Lincoln brings Arkansas flavor to Senate committee
By JERRY HAGSTROM
For the Capital Press
WASHINGTON, D.C. -- When Sen. Blanche Lincoln, D-Ark., became chairman of the Senate Agriculture Committee this fall, a reporter asked if she expected the chairmanship to help her 2010 re-election campaign.
"I certainly hope so," she said. A prominent political analyst said that the value of the chairmanship to Lincoln's re-election chances would depend on whether she can convince Arkansas her new power is of benefit to the state.
Most analysts have said Lincoln potentially faces a tough race, although she does not yet have a clear Republican competitor.
Early indications are that Lincoln is doing everything in her power to maximize the chairmanship for Arkansas.
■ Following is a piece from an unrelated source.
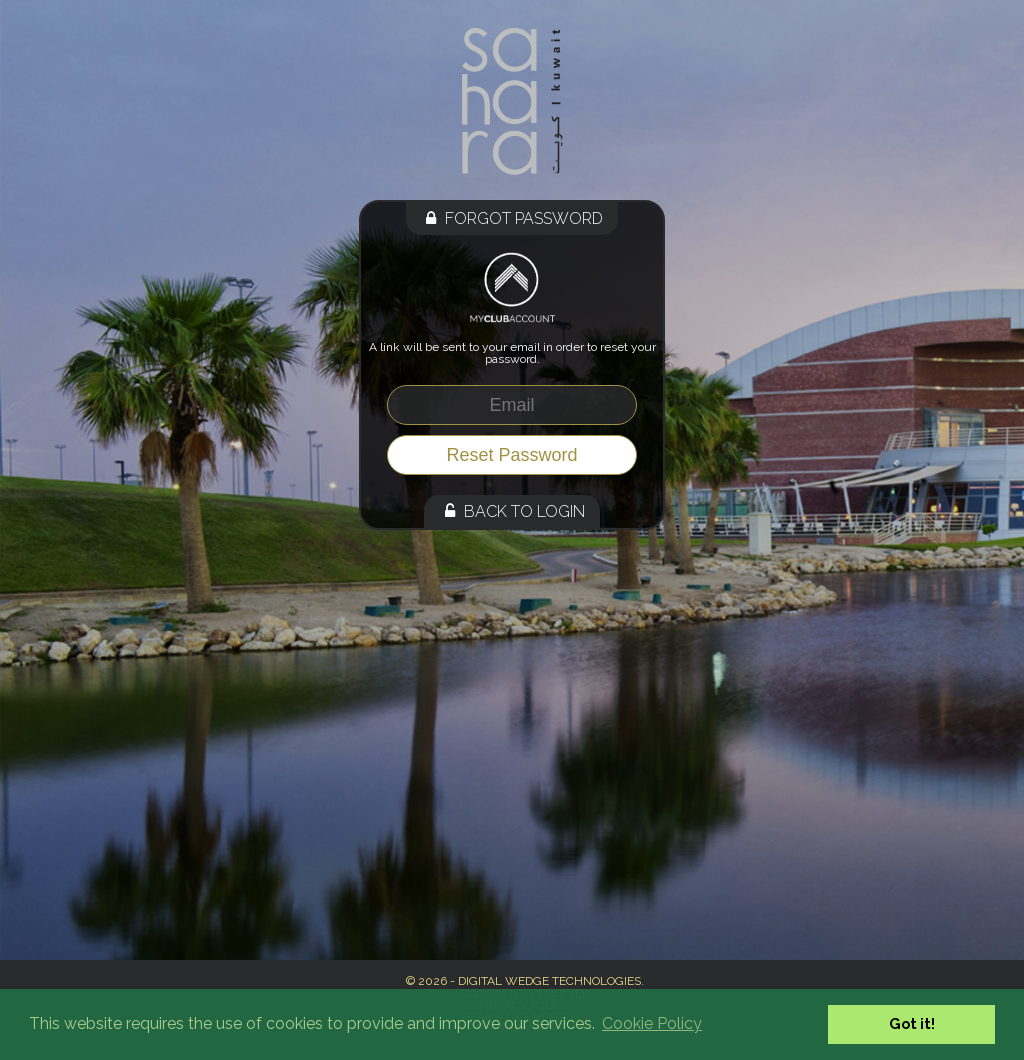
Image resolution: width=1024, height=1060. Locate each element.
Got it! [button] (912, 1023)
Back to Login (512, 511)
Exactly what Lincoln may do with her newfound power is unclear. The only farm-related legislation she has introduced so far is a disaster program to help farmers with recent flooding in the state.
She has said she wants to help assure a future for the U.S. cotton industry, which has declined in acreage in the face of low world prices and constant international attacks on its subsidy programs.
On Nov. 23, Lincoln held the committee's first field hearing since she assumed the chairmanship. It was in Little Rock, the Arkansas state capital, in the Great Hall of the William J. Clinton Presidential Library.
Three panels provided an opportunity for 13 Arkansas agriculture and rural leaders to testify on "Revitalizing Rural America."
Lincoln has also taken other actions to make the Agriculture Committee more Arkansas-oriented. Lincoln has named Robert Holifield, a native Arkansan who was chief of staff at the Commodity Futures Trading Commission, as committee staff director. She has also hired other new committee staffers and diminished the roles of staffers hired by former Senate Agriculture Committee Chairman Tom Harkin, D-Iowa.
At a Nov. 17 Agriculture committee hearing on the reauthorization of child nutrition programs, all the witnesses except Agriculture Secretary Tom Vilsack came from Arkansas. The witnesses demonstrated the breadth of Arkansas nutrition interests by including anti-hunger advocates and the director of compliance for Walmart, an Arkansas-based company.
On Nov. 18 Lincoln's campaign announced that she had formed a "Lincoln Ag Team, a group of Arkansas voters who support the senator's commitment to rural development, southern agriculture and farm families.
The team includes a former Arkansas Farm Bureau president, a former National Cotton Council chairman, rice, fish and produce farmers and Archie Schaffer, executive vice president for corporate affairs at Tyson's Foods.
"Sen. Lincoln has been advocate for Arkansas agriculture her entire career. I am proud to support an Arkansan who has worked tirelessly to protect our state's poultry industry and to promote Arkansas agriculture to the world," Schaffer said in a news release.
Most states have lost so much rural population that the electoral value of the Agriculture chairmanship is limited. But in Arkansas more people live in rural areas than in most states.